The Business Vault is the layer in the Data Vault 2.0 architecture where business logic is implemented to transform, cleanse and modify the data.
The book “Building a Scalable Data Warehouse with Data Vault 2.0” by Scalefree’s founders Dan Linstedt and Michael Olschimke and the Data Vault 2.0 Boot Camp shows how to implement such business logic using various Business Vault entities, such as computed satellites.
However, it is worth to note that this is only half the story, half the knowledge. The book shows computed satellites (and other entities) with a load date in the primary key of the computed satellite. Such satellites are great for capturing the results from business logic that is applied on the incoming deltas. However, there are two different types of granularities for business logic in the Business Vault:
- In some cases, business logic is applied on incoming deltas. For example, if phone numbers should be cleansed, the data cleansing rule is typically applied on all incoming deltas, regardless if the delta is actually used in information delivery. Sounds weird, but due to the capabilities of SQL optimizers, it is actually the more efficient approach.
- In other cases, the granularity of the business logic doesn’t rely on the incoming deltas – instead it relies on the outgoing information.
The second granularity can be best described by a practical example: consider the daily calculation of a customers lifetime value.
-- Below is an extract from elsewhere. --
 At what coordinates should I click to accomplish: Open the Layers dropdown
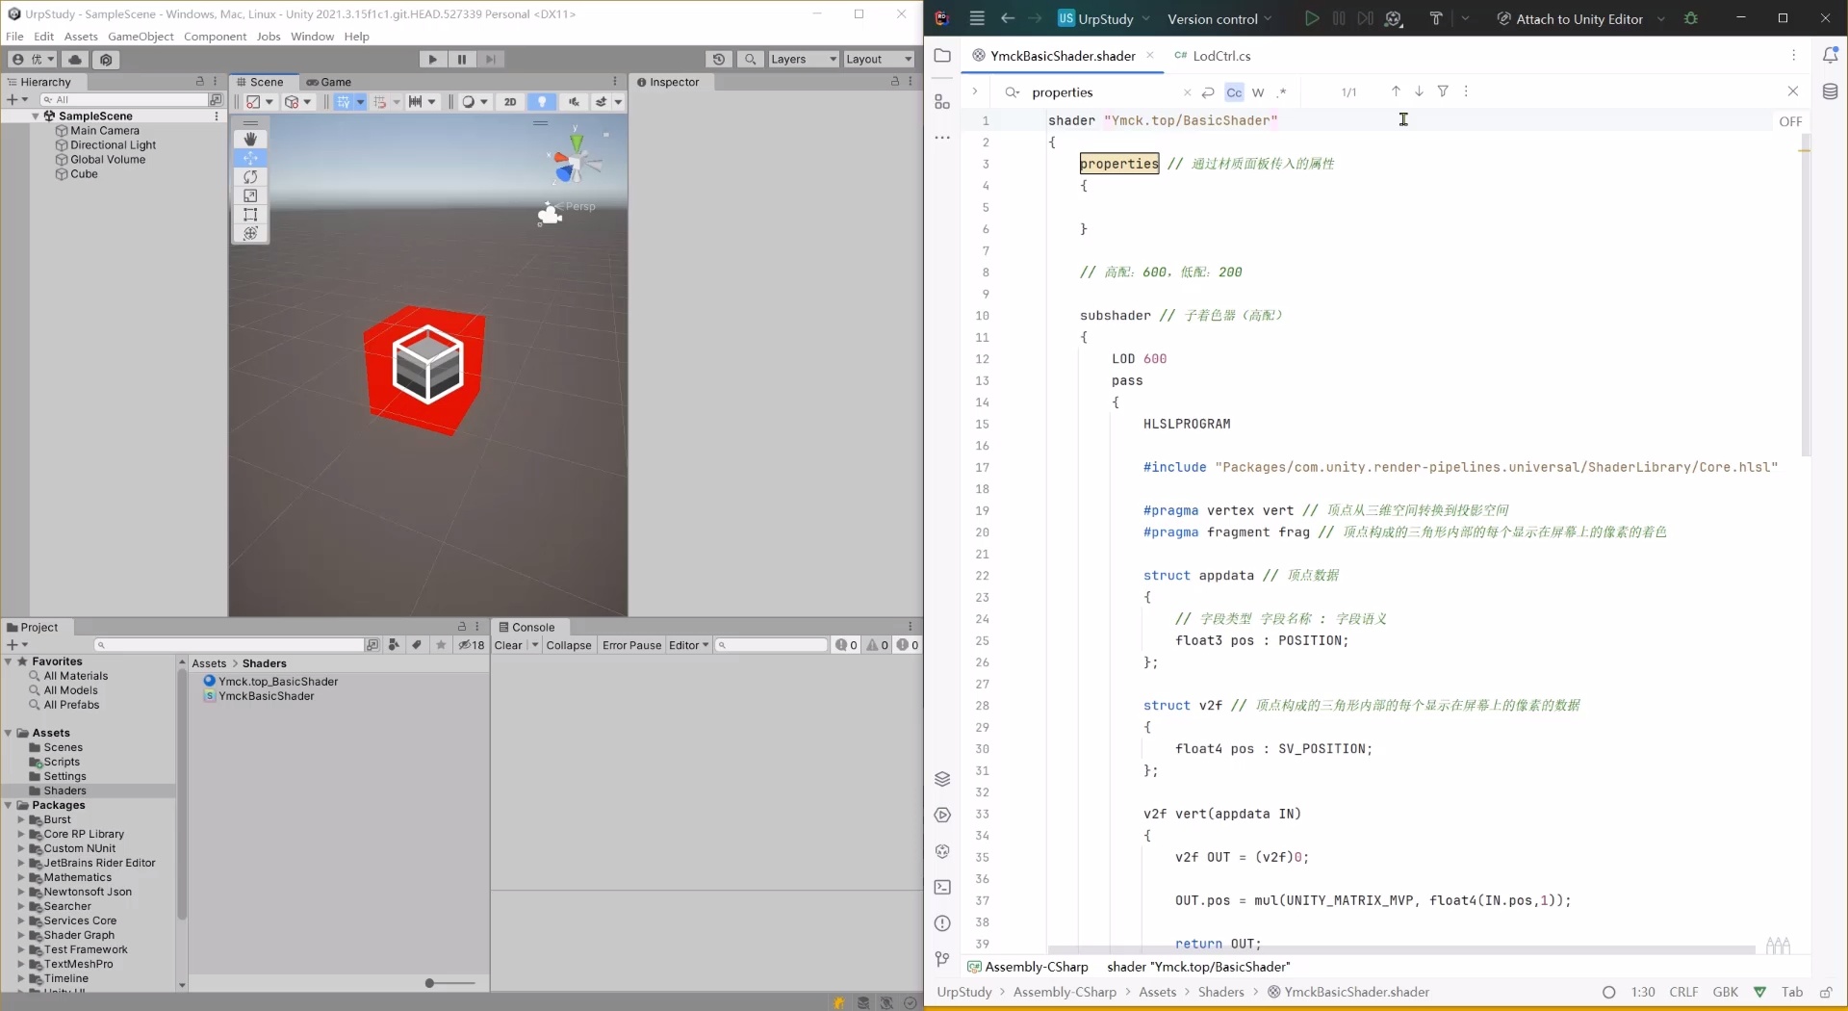coord(803,59)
The formula depends on time, e.g. the more time has passed since the last order, the lifetime value is decreasing until the customer issues another order.
In such case, the lifetime value will decrease, even though there is no new data is arriving in the Raw Data Vault – therefore, there is no incoming delta. Instead the value should be calculated for each customer on a regular basis (e.g., daily). And this regular basis actually matches the granularity of the snapshots defined in information delivery, which are identified by the snapshot date.
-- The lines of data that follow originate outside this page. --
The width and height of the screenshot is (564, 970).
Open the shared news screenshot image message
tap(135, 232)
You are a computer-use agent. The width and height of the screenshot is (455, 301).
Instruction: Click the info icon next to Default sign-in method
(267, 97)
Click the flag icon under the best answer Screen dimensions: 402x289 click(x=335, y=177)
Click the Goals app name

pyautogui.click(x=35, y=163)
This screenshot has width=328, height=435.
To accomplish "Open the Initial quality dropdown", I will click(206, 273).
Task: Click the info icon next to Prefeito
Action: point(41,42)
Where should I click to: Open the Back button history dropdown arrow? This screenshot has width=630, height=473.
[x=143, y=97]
With that in mind, the computed satellite is modified: by replacing the load date from the primary key by the snapshot date, matching the granularity of the outgoing information.
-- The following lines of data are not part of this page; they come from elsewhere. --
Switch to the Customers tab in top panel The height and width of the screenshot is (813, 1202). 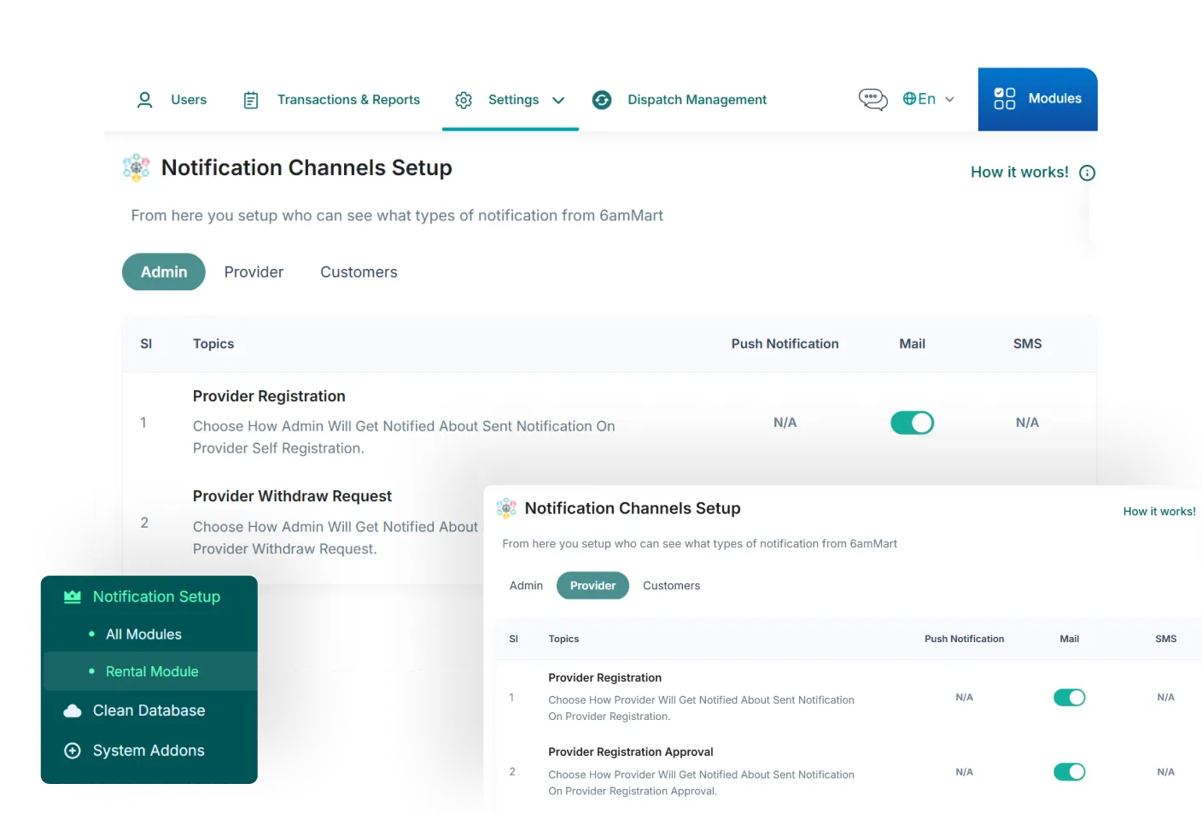359,272
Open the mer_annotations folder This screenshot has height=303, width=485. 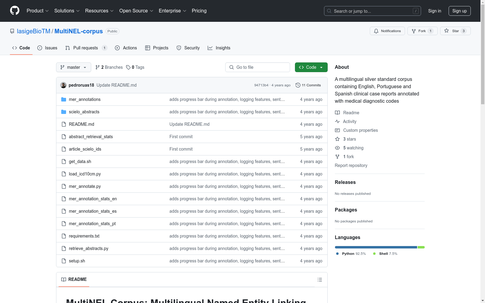(85, 99)
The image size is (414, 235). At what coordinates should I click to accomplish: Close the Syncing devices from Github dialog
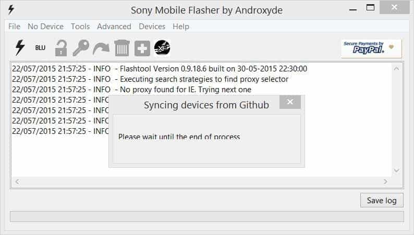tap(290, 102)
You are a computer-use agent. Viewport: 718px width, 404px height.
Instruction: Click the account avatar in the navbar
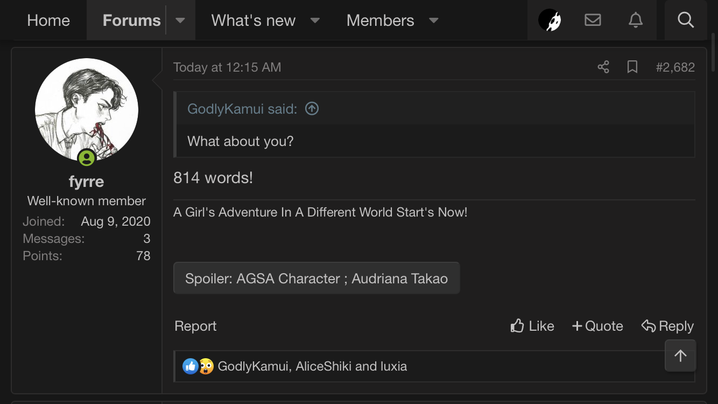point(550,20)
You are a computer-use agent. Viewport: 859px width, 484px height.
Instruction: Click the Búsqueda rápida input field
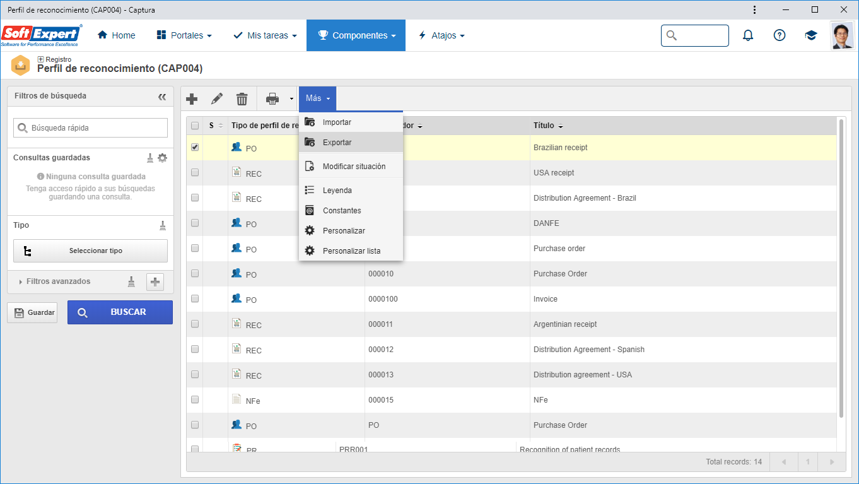pos(90,127)
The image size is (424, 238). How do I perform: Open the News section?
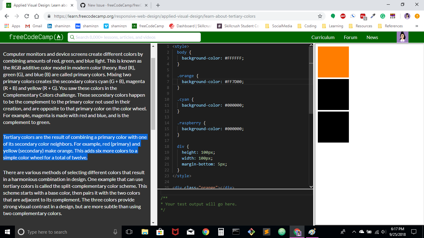372,37
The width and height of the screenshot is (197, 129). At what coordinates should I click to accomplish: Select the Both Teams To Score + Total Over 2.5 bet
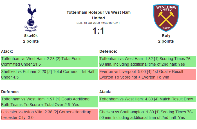tap(49, 102)
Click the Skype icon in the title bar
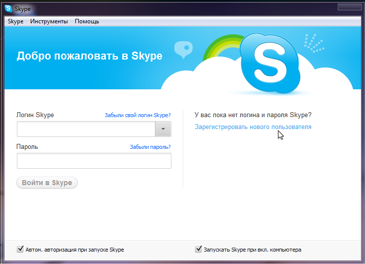Screen dimensions: 365x264 pyautogui.click(x=9, y=9)
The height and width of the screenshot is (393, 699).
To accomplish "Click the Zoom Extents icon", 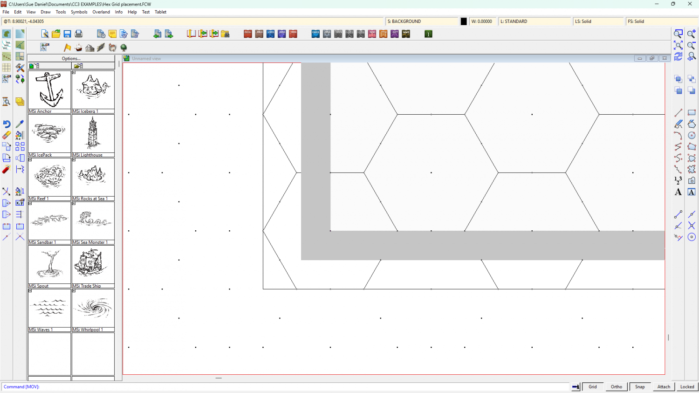I will pos(678,45).
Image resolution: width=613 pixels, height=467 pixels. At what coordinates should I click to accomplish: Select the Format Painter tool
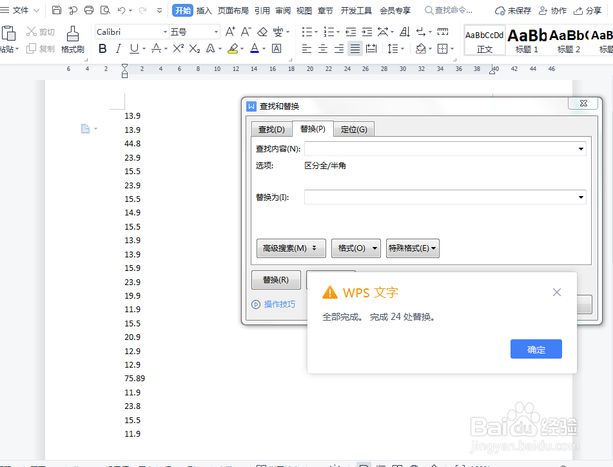72,39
For performance reasons, the computed satellite is often used in conjunction with a PIT table. Its worth to recognize that the primary key of such computed satellites actually matches the PIT’s alternate key, which is the hash key of the PIT’s parent and the snapshot date. In turn, the information-based computed satellite described, can be joined against the alternate key of the PIT table in information delivery.
Conclusion
There are more advanced techniques available when developing the Business Vault. However, they are very helpful when designing the data flows from the source system into the information asset to be produced for the business.